I saw this type here . I believe he's trying to create a variable pf for a member pointer type-erased (that's why there's void* there). I then noticed this type signature in similar such classes.

But according to isocpp a non-static member pointer type is defined like this: int (Fred::*)(char,float) (for some class Fred ) and a function pointer type is defined like this: int (*)(char,float)

Therefore one would create a member pointer variable mp like this: int (S::*mp)(int) = nullptr;

Maybe this void* represents this* and its another way to define a member pointer variable by defining a function pointer variable? Is this possible?

What is R(*pf)(void*, Args...) ?

Answer 1

It's the declaration of a function pointer. Nothing more than that.

Compatible functions take void* and Args... , and return R .

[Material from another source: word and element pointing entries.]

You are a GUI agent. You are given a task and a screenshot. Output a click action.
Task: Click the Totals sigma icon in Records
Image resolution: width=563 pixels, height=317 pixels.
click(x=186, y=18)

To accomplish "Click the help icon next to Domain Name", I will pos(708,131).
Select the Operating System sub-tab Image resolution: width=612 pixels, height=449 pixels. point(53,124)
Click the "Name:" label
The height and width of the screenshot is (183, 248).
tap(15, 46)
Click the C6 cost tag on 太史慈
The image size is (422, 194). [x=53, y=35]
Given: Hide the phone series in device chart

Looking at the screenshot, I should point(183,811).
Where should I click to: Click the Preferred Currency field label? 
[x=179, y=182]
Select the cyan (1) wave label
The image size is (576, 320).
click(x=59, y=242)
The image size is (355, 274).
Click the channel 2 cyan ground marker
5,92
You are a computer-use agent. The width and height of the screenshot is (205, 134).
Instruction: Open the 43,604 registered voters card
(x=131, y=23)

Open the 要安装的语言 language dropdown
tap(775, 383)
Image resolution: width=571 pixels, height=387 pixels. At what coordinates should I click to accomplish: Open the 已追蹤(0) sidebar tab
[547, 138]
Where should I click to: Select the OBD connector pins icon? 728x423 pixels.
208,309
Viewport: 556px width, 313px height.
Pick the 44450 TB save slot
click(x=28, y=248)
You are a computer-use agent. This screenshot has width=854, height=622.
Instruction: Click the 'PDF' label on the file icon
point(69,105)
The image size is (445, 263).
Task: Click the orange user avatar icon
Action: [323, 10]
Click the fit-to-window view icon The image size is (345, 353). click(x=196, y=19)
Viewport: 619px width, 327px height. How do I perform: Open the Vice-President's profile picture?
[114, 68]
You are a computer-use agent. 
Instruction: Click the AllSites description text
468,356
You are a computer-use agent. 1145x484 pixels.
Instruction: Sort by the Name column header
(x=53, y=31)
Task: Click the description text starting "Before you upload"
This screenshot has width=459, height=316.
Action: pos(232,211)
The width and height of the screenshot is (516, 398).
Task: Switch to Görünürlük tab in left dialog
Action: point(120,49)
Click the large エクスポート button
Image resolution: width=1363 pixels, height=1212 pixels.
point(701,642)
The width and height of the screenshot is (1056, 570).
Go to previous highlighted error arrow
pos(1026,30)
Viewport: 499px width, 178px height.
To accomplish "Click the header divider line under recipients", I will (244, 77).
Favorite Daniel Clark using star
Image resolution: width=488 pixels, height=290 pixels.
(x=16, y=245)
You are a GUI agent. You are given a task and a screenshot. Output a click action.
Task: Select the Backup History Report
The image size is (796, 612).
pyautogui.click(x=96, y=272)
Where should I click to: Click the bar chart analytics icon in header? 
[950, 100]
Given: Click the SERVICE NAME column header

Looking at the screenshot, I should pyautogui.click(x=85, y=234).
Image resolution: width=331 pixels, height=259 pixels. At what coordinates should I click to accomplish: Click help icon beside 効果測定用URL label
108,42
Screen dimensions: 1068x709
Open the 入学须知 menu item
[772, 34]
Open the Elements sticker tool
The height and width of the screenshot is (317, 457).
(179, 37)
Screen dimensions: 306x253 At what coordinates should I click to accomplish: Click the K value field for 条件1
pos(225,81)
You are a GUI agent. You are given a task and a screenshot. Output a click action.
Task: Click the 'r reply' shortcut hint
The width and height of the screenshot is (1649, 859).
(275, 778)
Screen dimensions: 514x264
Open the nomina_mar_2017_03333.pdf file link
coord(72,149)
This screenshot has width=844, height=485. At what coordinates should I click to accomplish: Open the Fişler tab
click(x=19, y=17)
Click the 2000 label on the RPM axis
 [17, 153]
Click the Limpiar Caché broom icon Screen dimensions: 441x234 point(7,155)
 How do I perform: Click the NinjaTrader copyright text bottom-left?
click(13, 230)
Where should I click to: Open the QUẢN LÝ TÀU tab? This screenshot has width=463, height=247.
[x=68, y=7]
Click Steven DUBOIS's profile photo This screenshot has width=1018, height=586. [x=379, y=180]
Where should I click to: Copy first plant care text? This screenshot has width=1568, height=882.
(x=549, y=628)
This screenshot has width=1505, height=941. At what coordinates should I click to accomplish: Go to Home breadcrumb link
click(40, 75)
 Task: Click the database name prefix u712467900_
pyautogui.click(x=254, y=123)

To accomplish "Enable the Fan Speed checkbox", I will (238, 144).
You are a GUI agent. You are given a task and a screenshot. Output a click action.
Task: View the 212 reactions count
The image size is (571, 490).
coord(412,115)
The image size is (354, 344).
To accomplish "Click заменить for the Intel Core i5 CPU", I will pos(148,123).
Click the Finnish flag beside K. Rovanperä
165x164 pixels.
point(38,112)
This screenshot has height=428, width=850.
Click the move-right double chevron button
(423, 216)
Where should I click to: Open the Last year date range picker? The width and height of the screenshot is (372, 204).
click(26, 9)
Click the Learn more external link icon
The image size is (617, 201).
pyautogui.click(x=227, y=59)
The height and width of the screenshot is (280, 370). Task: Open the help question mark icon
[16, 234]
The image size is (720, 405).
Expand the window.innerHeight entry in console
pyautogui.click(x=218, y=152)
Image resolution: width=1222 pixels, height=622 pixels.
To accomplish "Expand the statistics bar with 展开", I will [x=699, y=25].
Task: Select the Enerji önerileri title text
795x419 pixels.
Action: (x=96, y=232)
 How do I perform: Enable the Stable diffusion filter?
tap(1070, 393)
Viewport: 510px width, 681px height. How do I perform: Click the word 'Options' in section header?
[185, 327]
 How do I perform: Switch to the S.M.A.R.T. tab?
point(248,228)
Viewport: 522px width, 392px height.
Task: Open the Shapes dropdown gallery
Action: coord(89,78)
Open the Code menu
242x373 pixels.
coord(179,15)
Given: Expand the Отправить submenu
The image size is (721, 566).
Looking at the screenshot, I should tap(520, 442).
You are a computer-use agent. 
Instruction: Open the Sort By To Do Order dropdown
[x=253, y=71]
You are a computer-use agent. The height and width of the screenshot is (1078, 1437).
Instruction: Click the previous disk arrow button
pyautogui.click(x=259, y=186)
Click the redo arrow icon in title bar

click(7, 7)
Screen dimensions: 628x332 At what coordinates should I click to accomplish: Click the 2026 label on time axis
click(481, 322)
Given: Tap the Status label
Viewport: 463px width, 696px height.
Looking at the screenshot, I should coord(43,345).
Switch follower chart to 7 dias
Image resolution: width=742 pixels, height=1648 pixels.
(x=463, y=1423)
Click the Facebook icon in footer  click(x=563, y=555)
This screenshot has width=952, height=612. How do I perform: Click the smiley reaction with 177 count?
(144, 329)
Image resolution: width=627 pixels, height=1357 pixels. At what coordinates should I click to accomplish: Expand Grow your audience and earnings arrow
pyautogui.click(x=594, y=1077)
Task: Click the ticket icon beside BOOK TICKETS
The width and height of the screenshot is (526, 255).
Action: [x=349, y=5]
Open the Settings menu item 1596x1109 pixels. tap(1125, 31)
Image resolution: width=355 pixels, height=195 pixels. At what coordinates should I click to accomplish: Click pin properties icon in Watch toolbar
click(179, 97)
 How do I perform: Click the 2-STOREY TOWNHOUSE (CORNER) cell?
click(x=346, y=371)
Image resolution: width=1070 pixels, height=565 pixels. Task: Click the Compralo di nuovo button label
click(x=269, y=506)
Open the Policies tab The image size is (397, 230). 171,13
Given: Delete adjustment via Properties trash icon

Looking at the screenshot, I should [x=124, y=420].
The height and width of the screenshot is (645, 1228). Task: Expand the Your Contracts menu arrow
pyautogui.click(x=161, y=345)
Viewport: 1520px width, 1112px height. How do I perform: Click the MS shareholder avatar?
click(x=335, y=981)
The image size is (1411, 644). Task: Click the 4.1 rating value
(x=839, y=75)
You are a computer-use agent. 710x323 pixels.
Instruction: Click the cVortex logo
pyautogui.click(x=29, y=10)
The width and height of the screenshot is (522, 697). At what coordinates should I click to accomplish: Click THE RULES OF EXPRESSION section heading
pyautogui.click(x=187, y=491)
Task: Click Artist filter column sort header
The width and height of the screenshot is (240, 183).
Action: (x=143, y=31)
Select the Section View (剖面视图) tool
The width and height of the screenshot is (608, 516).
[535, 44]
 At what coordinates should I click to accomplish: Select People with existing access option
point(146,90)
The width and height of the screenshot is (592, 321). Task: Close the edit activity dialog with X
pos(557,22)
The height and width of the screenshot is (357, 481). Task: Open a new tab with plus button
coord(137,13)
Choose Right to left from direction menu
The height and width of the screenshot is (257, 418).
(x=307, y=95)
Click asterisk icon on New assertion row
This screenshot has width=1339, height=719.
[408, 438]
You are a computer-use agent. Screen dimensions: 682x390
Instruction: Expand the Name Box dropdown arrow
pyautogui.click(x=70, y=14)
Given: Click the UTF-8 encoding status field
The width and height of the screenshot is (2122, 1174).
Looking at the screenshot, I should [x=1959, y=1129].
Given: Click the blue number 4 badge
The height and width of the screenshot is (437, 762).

In the given example, the compatible function that's assigned to the pointer, is a lambda. The void* is the type-erased address of some callable f , and the Args... members are, well, the arguments that'll be passed to that callable. The callable's type is restored by capturing of type aliases inside the lambda (nice.).

Answer 2

R(*pf)(void*, Args...) is a function pointer (regular one, not pointer-to-member) to a function that returns R and has (void*, Args...) parameters, where Args... is a list of types (an expanded template parameter pack).

Maybe this void* represents this* and its another way to define a member pointer variable

Nah, there is no such feature in C++.

If you look at the code , the only things assigned to this pointer are lambdas, like this one:

pf = [](void* ptr, Args... args)->R{
  return blah;
};

I'm not sure why you expected pointers-to-members to be involved.